The challenge to the dental community is to become passionate about what our patients are consuming. Ask what, how much, and how often. Get involved. Monitor. Formulate nutritional diaries. Let’s take a closer look at dental disease, why it is on the rise, and what you can do about it.

DENTAL DECAY TODAY 
The Facts
We all know that dental decay is a disease of the teeth resulting in damage to the tooth structure. Bacteria, normally present in the mouth, convert all foods—especially sugars and starches—into acids. The combination of bacteria, acid, food debris, and saliva in the mouth forms plaque. The acids in the plaque cause cavities. Within 20 minutes after eating or drinking, plaque and bacteria begin to accumulate. If left untouched, decay can be the result. Intake of sugars and starches (carbohydrates) increases this risk and multiplies destruction.
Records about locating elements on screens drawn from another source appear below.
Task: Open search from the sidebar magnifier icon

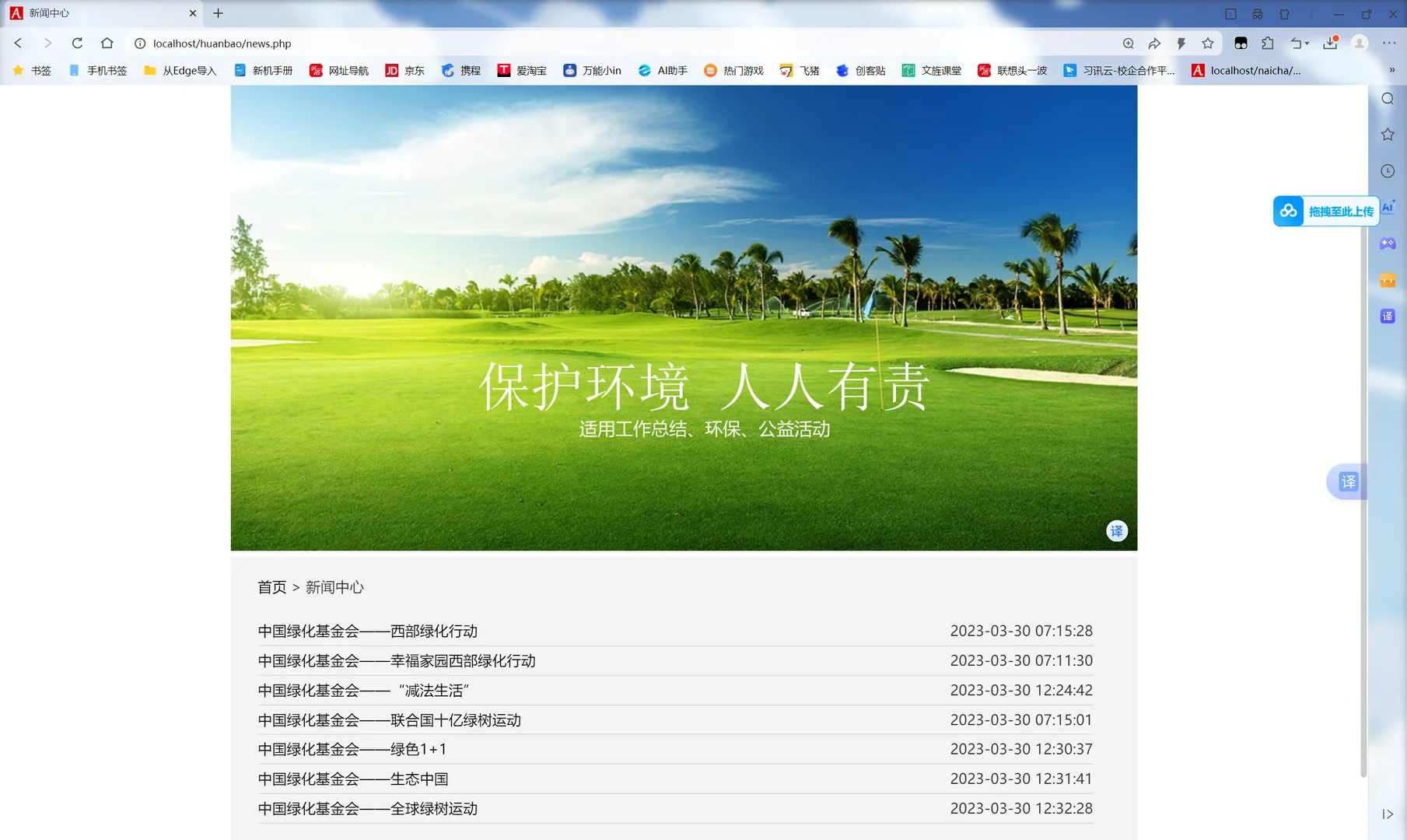Action: [x=1388, y=99]
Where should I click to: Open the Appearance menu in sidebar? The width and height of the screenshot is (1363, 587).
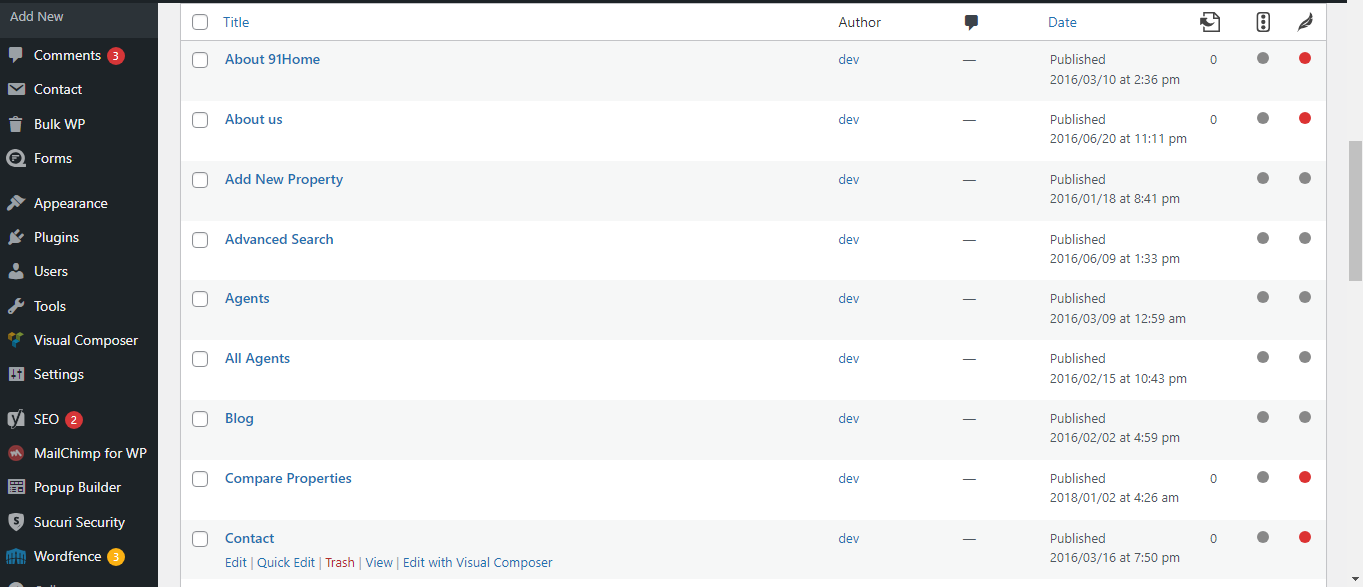(70, 203)
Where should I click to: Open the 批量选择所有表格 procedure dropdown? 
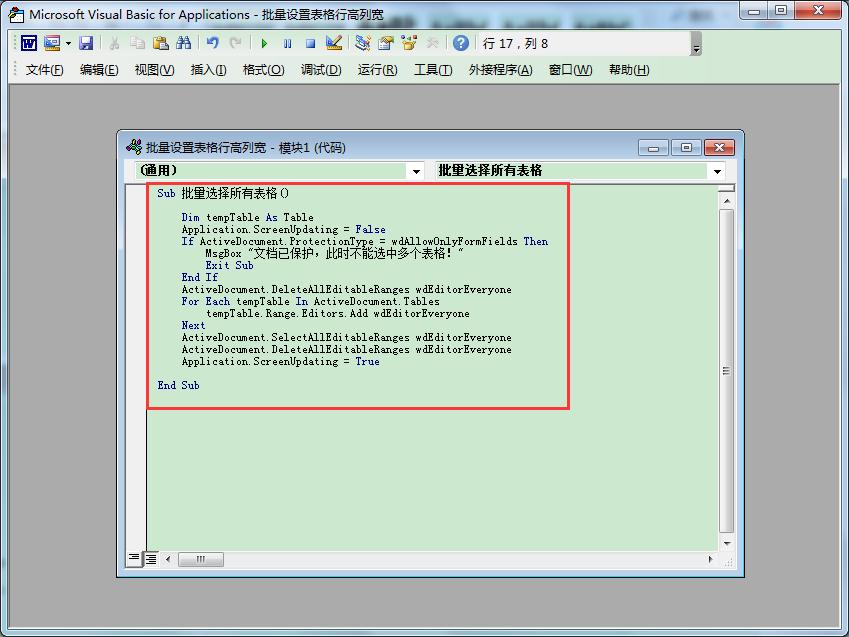[718, 170]
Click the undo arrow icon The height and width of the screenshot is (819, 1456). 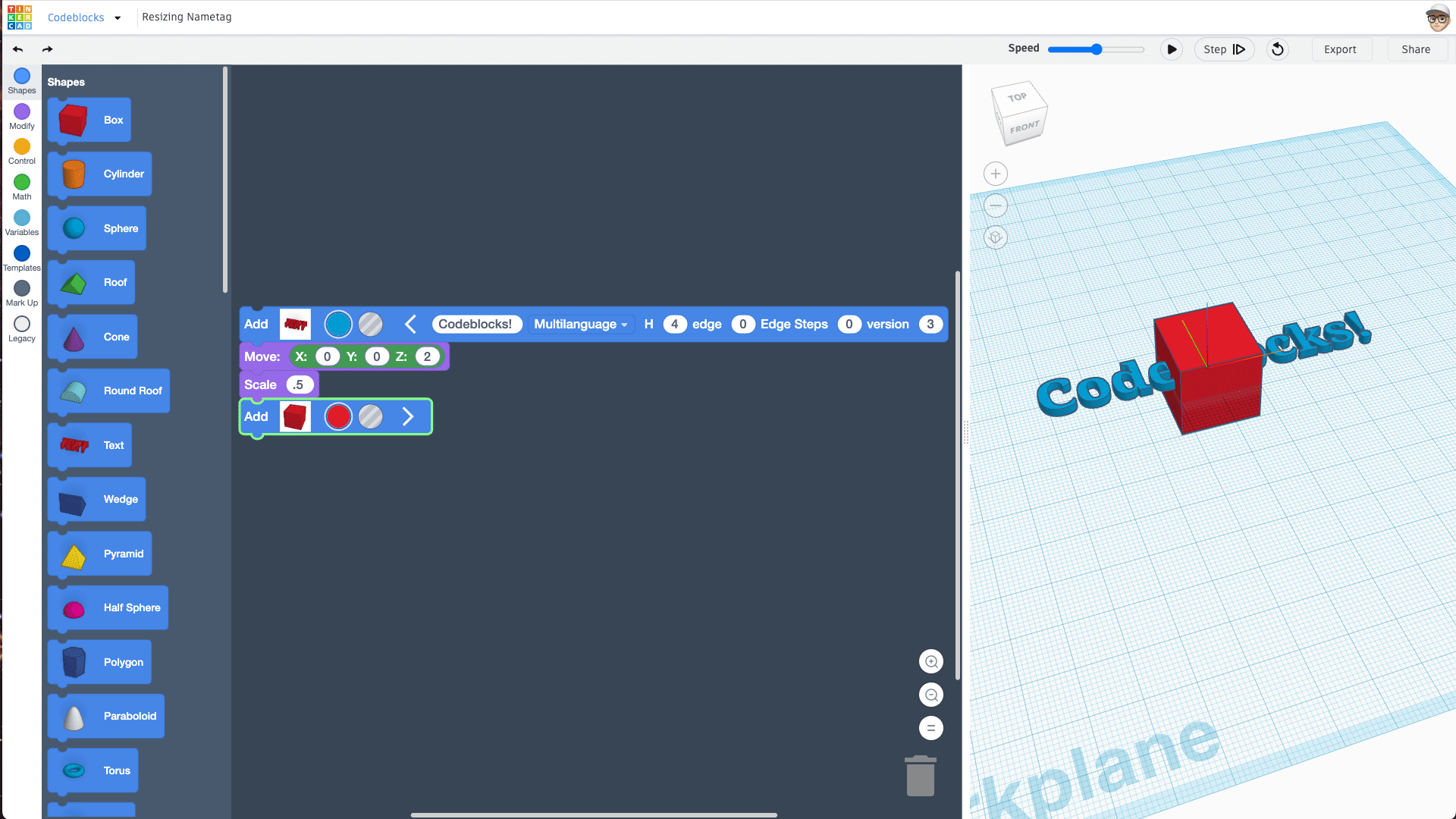click(x=17, y=49)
The frequency of ingestion, timing, and type of carbohydrates are more important than the amount.

 

Childhood Decay
Dental decay in children remains a significant problem even with the proven benefits of fluoridated water in many municipalities and fluoride-containing products. How is this happening in spite of parents having such a heightened awareness of nutrition, health, and fitness?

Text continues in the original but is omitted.